> [Task instructions]:
Where in the entries below does "center" appear? Copy every line that has it.

> [The data]:
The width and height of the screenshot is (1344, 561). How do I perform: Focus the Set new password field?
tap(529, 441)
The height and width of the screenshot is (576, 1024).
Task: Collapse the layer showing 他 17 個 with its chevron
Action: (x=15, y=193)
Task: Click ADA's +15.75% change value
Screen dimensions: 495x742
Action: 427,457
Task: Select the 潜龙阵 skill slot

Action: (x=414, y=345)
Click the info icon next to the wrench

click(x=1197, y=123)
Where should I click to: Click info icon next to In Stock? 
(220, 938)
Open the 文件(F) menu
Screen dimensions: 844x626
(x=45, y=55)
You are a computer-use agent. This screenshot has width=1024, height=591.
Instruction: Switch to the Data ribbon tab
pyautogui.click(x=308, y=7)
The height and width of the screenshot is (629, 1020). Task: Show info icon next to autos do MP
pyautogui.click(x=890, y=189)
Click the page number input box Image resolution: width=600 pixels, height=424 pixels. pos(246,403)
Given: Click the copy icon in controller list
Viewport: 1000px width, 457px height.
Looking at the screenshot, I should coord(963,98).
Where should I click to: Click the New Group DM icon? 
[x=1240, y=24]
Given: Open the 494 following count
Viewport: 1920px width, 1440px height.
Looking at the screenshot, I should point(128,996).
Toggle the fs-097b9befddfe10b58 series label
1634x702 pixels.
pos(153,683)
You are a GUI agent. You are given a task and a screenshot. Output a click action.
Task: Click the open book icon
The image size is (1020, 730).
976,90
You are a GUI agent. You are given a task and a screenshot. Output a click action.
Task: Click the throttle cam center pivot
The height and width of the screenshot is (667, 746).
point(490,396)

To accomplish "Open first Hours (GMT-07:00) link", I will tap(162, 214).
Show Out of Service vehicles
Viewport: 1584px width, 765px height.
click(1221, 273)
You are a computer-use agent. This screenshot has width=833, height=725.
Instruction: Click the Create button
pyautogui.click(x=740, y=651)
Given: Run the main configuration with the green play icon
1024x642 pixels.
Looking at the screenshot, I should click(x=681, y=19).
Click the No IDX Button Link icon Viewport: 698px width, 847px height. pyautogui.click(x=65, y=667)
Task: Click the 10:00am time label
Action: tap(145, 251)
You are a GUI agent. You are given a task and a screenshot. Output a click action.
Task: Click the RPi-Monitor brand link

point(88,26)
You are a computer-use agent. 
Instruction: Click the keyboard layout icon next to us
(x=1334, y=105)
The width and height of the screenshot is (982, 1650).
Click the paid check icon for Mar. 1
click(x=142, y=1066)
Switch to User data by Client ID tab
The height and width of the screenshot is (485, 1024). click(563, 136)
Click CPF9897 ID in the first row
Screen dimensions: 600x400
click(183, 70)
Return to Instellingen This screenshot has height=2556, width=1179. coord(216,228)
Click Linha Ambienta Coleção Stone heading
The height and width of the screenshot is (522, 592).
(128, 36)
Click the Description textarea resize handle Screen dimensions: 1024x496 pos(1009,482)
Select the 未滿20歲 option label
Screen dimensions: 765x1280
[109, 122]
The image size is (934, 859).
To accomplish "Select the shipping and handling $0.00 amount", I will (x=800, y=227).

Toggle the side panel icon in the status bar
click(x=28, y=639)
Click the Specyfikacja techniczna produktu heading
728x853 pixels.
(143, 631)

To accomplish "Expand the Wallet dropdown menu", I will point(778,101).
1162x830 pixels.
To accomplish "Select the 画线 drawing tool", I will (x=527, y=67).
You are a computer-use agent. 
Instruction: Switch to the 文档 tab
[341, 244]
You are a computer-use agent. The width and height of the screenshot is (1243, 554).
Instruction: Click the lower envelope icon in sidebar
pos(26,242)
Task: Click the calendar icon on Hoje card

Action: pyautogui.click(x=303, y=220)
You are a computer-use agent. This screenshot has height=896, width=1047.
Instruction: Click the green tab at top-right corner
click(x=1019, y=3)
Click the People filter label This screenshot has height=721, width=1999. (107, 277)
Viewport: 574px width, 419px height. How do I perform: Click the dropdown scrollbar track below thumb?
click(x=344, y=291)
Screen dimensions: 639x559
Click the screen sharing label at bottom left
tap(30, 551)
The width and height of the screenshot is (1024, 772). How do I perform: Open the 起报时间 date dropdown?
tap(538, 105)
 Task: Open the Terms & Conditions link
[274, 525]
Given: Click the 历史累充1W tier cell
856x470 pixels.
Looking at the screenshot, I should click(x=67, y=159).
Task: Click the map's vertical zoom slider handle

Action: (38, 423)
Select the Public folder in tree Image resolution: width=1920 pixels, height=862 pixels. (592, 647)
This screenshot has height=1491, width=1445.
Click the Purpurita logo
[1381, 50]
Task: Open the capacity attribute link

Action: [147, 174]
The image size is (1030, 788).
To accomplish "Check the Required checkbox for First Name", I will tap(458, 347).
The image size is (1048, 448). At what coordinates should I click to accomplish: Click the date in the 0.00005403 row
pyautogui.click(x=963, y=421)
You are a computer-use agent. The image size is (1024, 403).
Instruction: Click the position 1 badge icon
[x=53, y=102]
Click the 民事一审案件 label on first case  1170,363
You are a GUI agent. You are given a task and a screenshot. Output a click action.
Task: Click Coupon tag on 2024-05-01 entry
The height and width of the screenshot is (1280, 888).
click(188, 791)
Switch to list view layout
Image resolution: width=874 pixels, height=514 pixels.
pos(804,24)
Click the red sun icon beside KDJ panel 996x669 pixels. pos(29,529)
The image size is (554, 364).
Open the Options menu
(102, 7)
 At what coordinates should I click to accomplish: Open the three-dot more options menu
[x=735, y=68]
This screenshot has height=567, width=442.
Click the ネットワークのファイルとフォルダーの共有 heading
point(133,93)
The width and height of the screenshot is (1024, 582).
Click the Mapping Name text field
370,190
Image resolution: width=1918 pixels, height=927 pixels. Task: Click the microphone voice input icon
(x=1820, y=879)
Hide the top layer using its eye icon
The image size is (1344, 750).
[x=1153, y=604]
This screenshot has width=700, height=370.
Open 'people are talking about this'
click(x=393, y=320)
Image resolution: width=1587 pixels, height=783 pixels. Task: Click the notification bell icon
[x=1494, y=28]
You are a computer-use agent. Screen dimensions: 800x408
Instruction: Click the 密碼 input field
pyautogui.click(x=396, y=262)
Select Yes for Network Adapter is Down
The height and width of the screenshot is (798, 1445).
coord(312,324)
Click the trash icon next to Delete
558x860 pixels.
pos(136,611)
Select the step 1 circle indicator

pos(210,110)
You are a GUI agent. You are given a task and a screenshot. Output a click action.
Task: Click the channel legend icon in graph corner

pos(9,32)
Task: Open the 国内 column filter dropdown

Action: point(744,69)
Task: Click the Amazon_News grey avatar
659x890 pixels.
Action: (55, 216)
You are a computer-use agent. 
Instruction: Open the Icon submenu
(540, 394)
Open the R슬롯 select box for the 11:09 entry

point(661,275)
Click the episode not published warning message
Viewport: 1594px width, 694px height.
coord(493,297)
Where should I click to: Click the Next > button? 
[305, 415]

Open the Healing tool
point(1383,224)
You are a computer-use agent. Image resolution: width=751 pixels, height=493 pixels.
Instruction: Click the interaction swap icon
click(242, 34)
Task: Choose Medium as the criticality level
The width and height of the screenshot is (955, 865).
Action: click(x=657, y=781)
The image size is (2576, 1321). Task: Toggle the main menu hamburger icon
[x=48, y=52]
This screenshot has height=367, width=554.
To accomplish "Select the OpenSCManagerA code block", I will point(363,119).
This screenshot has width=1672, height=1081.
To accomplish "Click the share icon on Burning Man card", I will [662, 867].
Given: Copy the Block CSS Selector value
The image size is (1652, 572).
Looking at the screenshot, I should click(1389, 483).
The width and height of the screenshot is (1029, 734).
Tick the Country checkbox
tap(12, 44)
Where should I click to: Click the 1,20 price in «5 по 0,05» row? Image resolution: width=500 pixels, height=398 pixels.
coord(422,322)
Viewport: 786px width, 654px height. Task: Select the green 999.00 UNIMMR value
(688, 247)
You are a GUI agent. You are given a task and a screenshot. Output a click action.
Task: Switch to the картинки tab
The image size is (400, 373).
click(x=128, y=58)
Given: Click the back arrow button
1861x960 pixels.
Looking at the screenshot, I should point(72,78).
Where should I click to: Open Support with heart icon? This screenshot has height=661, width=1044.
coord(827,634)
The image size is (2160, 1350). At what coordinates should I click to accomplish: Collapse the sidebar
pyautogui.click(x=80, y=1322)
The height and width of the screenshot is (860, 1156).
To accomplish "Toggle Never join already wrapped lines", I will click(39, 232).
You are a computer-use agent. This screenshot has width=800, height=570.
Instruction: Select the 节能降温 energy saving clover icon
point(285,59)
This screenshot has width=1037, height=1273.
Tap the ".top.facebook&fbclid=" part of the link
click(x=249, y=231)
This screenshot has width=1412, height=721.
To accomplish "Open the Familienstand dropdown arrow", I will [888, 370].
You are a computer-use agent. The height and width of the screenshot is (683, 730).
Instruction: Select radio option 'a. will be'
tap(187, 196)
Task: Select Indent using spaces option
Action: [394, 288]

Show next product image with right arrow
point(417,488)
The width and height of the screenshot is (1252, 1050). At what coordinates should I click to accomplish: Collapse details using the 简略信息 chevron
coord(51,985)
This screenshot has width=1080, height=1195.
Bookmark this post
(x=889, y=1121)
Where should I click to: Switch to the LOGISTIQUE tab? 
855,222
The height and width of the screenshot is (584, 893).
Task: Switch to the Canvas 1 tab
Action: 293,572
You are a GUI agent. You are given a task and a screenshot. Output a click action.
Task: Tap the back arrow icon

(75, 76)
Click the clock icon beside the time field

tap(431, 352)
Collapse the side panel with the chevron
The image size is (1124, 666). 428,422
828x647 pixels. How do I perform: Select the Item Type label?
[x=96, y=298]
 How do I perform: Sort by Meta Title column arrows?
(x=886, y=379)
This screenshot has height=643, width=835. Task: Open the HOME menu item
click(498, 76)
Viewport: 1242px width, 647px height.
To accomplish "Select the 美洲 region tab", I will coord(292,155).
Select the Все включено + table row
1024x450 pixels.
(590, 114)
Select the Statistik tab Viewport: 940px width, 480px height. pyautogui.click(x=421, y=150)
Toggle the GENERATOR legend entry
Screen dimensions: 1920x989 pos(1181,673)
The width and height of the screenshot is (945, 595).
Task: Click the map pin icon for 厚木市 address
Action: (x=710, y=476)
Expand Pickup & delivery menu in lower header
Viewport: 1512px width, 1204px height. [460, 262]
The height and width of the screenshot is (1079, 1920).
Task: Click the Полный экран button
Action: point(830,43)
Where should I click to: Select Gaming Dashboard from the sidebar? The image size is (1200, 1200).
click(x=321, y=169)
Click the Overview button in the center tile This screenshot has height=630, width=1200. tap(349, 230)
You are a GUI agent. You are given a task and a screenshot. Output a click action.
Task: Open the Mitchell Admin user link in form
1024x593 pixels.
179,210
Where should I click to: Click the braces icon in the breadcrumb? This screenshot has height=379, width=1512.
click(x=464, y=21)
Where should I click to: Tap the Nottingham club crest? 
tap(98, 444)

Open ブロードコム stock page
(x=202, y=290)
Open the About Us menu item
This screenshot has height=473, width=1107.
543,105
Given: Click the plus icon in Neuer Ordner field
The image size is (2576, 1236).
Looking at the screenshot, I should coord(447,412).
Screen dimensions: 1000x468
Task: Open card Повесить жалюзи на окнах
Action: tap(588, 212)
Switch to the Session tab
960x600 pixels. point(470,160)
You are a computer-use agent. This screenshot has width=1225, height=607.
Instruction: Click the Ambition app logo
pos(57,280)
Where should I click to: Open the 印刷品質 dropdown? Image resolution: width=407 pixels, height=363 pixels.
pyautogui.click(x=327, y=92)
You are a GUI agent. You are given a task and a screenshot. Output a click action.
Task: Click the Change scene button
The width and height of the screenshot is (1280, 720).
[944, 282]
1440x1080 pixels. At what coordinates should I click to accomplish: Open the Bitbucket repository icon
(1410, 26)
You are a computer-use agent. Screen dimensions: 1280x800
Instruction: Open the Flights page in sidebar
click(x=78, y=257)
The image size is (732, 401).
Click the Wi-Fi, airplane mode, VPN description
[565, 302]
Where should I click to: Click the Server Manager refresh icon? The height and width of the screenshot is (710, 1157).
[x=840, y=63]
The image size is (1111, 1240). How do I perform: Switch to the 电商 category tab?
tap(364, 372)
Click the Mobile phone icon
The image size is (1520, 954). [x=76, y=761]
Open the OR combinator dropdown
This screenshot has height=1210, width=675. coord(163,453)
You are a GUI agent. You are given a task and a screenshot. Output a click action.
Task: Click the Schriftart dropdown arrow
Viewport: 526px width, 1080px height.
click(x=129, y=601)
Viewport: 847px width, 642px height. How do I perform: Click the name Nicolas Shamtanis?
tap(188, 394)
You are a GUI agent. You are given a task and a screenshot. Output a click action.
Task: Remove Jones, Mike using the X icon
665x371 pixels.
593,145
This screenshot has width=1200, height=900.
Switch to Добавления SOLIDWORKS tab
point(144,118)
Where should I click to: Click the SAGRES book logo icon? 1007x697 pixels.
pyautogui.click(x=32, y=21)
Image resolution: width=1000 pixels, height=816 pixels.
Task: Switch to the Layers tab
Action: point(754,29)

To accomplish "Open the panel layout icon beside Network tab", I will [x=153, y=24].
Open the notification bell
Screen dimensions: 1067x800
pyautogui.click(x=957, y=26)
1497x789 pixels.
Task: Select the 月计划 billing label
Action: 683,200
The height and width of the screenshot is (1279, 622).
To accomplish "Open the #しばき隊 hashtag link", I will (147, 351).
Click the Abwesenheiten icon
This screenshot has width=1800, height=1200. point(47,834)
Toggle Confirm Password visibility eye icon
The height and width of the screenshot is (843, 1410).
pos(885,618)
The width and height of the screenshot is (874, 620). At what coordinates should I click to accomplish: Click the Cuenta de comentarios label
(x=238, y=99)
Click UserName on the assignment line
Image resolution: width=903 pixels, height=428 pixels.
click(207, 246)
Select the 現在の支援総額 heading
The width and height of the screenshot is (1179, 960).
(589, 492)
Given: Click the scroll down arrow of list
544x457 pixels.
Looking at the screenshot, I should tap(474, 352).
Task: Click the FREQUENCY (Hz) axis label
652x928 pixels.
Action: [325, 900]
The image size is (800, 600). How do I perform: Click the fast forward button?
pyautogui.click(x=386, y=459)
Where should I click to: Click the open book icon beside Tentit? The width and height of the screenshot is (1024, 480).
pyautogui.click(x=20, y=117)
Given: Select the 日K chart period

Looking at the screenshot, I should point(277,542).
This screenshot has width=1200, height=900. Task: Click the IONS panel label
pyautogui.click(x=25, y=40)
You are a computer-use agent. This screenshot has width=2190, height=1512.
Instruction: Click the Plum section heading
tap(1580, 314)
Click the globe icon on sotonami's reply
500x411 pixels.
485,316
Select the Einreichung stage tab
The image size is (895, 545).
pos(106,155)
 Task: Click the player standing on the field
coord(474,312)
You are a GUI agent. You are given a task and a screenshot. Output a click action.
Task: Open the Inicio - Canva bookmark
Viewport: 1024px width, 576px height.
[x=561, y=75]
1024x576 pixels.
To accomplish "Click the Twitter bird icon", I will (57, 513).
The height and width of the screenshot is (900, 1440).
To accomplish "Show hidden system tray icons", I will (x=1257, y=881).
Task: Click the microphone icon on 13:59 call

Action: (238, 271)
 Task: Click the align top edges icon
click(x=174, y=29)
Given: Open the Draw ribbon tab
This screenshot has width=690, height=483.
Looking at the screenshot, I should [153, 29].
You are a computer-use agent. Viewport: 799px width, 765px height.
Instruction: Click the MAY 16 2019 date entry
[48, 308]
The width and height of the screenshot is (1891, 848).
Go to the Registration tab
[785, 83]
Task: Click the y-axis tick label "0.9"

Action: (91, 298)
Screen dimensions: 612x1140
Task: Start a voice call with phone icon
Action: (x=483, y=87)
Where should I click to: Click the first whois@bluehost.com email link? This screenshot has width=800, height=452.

> [Completed task]:
Task: Click the throttle cam center pivot
Click the Overview button in the center tile This screenshot has height=630, width=1200. tap(349, 230)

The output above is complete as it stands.